= PROBLEM =
Would you restate the full listing word for word and omit its pictures?
----
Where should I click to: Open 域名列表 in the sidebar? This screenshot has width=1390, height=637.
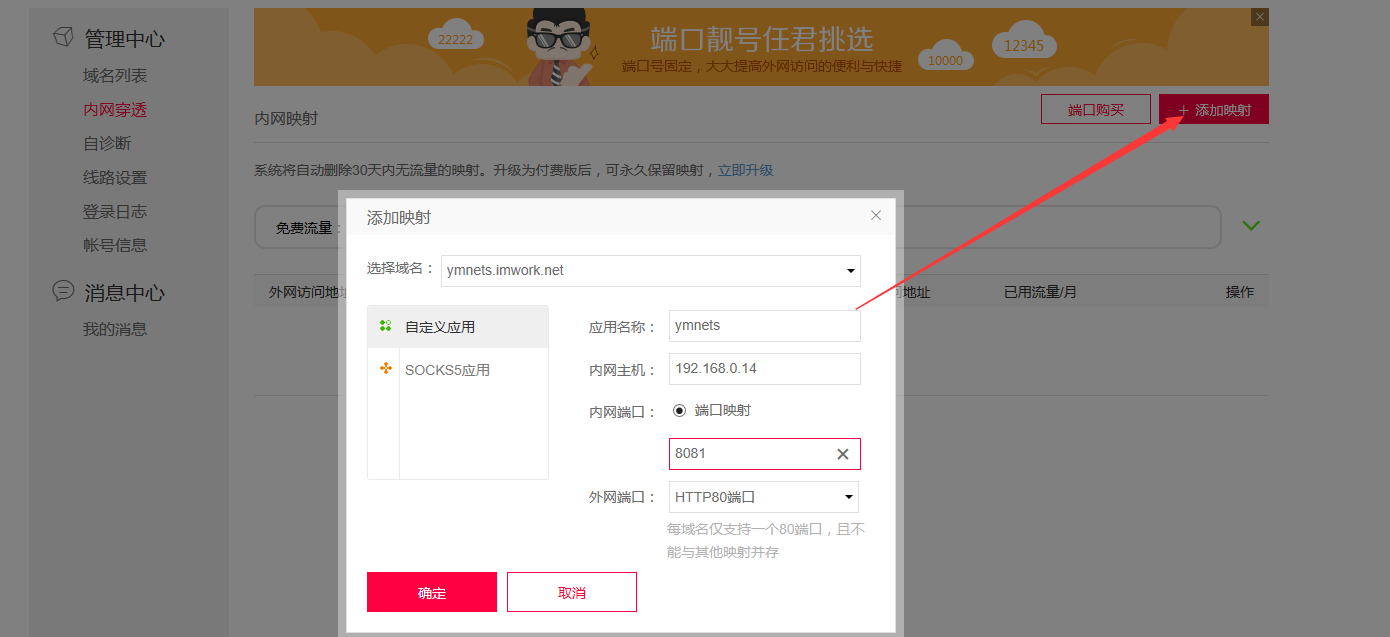[x=115, y=76]
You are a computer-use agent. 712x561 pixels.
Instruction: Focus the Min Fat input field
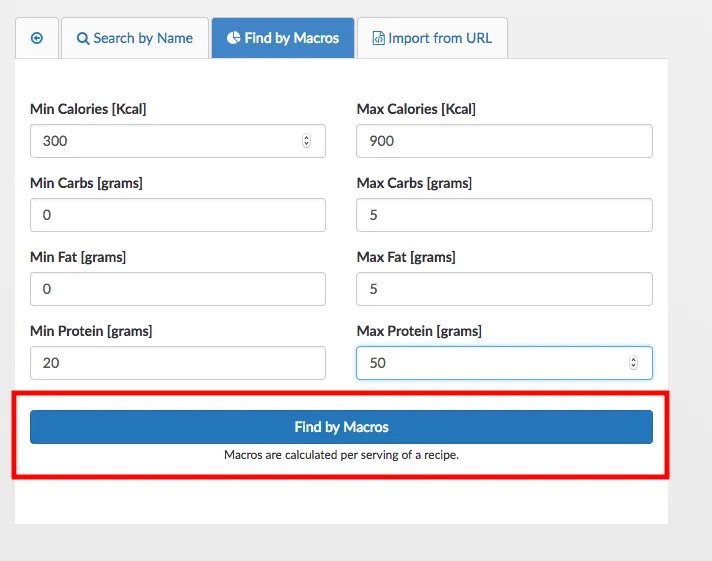coord(177,289)
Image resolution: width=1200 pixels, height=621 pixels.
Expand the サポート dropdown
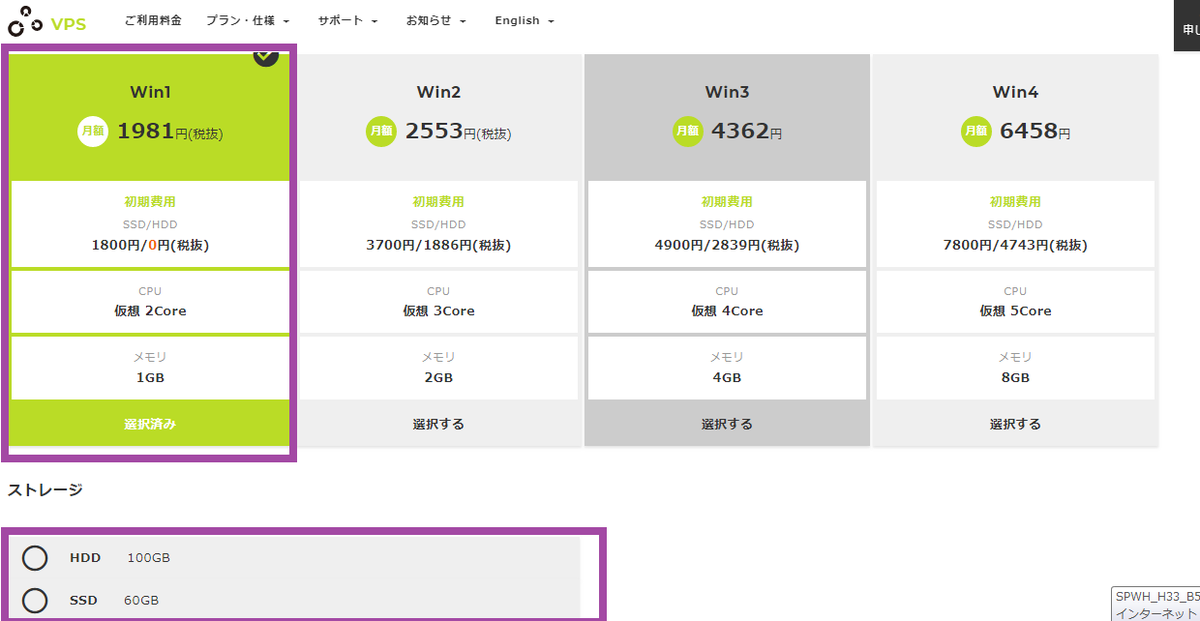tap(346, 19)

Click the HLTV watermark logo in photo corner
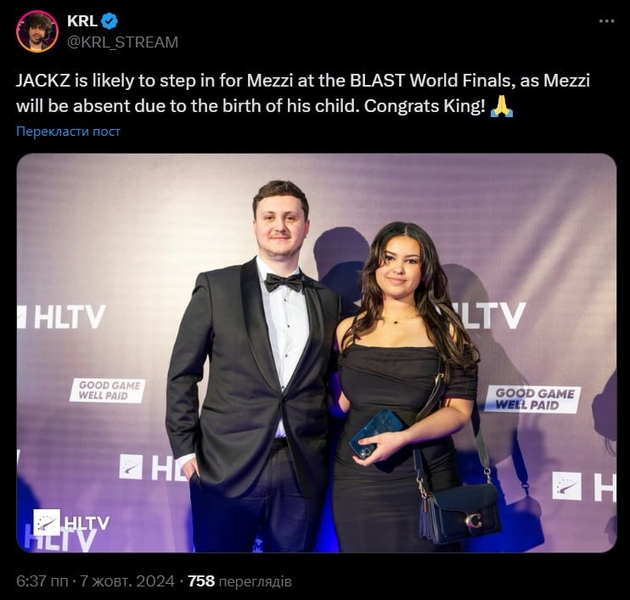tap(71, 522)
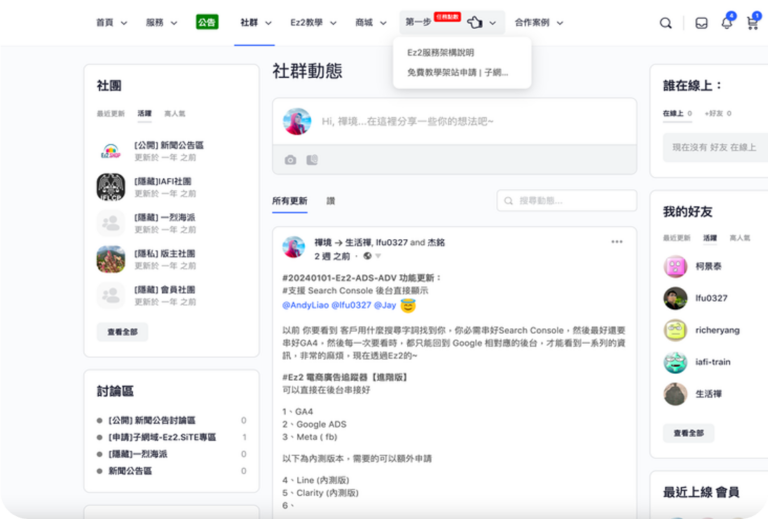Screen dimensions: 768x519
Task: Open the shopping cart
Action: [752, 23]
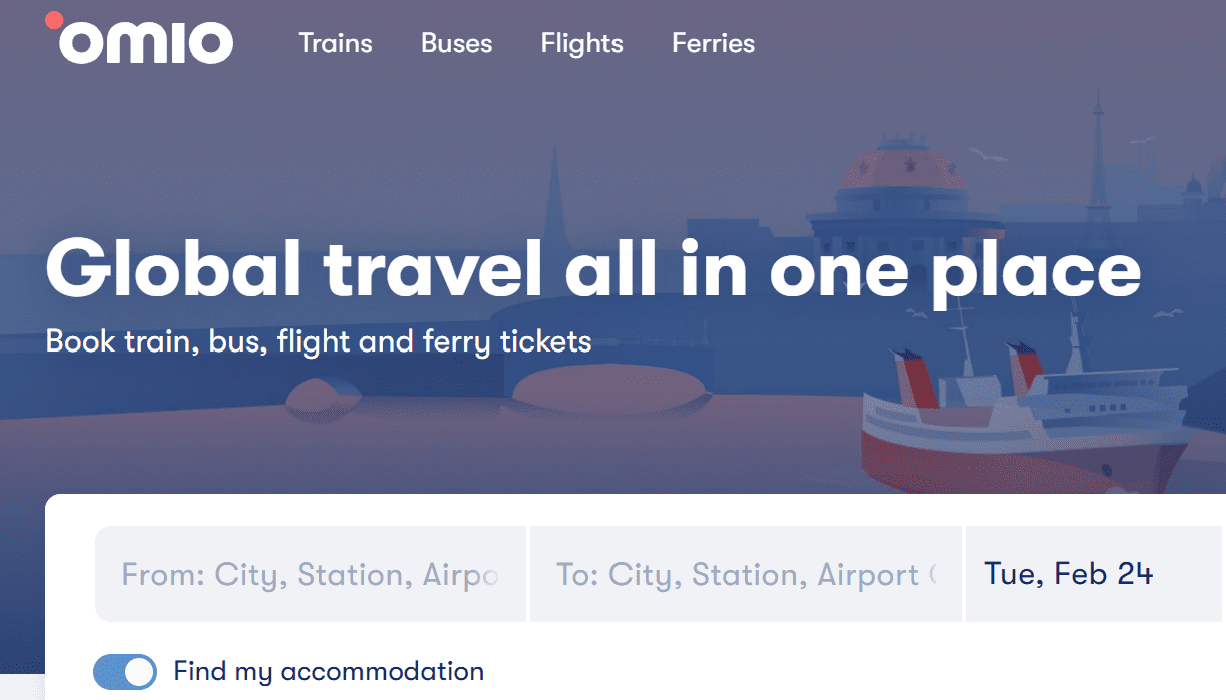Select Ferries in the top navigation

pyautogui.click(x=713, y=44)
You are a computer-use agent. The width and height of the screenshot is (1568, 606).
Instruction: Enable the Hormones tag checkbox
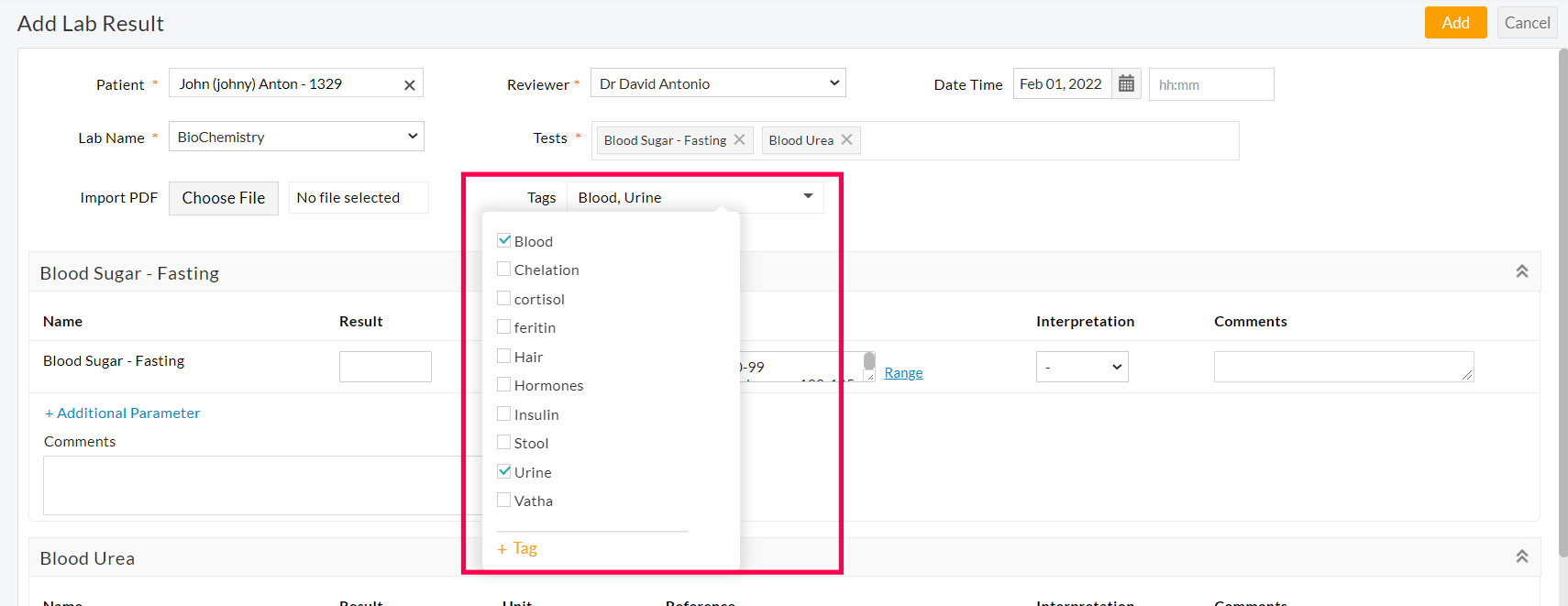point(504,385)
----
= REPLY TO THE EXERCISE =
Where should I click to: Open 域名列表 in the sidebar? This screenshot has width=1390, height=637.
[x=115, y=76]
You are a computer-use agent. 712x561 pixels.
Instruction: Focus the Min Fat input field
coord(177,289)
Image resolution: width=1200 pixels, height=621 pixels.
Expand the サポート dropdown
tap(346, 19)

Click the HLTV watermark logo in photo corner
tap(71, 522)
Screen dimensions: 768x519
Task: Open the shopping cart
Action: [752, 23]
Select Ferries in the top navigation

pyautogui.click(x=713, y=44)
You are a computer-use agent. The width and height of the screenshot is (1568, 606).
Instruction: Enable the Hormones tag checkbox
point(504,385)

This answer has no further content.